From the material below, copy each line that contains the word "what", leaving every such line unchanged.

# START OF Task data

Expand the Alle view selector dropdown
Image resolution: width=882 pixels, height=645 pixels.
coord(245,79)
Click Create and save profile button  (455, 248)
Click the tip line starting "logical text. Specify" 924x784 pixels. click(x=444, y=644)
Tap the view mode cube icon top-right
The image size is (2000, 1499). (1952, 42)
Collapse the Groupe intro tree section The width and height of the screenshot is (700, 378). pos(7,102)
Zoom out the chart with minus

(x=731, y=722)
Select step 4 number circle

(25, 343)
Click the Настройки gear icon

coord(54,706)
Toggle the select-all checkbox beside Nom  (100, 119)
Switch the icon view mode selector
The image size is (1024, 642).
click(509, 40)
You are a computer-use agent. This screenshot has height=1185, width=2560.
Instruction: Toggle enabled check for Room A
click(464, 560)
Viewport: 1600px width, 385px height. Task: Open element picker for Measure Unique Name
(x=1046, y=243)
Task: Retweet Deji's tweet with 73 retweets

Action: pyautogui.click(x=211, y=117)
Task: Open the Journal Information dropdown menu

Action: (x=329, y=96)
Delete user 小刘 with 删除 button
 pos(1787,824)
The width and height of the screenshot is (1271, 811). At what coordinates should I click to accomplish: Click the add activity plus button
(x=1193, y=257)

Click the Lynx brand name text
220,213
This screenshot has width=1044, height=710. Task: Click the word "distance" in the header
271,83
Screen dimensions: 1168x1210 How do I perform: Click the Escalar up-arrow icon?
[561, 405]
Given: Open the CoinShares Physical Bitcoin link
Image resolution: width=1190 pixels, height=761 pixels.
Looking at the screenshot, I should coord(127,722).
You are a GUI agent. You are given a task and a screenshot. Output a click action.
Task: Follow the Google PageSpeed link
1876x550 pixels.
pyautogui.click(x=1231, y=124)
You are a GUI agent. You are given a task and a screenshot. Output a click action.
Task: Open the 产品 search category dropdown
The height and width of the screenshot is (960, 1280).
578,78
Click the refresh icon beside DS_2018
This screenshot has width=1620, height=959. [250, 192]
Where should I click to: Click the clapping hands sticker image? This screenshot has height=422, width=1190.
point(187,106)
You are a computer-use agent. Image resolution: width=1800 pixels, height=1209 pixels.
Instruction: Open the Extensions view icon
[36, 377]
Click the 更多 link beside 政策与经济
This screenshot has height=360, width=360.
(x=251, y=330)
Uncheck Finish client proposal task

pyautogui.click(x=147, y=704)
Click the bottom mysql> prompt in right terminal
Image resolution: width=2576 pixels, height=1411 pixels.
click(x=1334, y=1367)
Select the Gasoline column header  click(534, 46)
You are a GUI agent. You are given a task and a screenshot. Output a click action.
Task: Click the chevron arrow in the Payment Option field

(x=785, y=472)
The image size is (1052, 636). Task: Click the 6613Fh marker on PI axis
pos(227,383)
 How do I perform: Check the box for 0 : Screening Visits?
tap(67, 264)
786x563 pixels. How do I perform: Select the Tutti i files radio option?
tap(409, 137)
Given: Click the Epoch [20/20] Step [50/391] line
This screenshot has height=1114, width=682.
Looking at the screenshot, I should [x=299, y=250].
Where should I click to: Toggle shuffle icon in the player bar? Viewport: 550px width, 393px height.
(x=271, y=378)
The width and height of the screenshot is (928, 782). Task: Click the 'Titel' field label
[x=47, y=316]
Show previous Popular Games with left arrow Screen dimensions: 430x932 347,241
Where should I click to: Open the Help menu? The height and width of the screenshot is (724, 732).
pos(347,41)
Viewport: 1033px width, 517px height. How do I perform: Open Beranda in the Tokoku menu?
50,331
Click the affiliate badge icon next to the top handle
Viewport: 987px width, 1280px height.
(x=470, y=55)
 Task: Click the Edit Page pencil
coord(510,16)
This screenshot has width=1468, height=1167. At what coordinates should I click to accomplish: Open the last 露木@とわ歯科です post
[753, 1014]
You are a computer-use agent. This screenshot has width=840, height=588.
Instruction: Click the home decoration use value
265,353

# END OF Task data

:: The response ::
The width and height of the screenshot is (1271, 811). At what coordinates should I click to accomplish: Click the add activity plus button
This screenshot has width=1468, height=1167. At what coordinates should I click to accomplish: Open the last 露木@とわ歯科です post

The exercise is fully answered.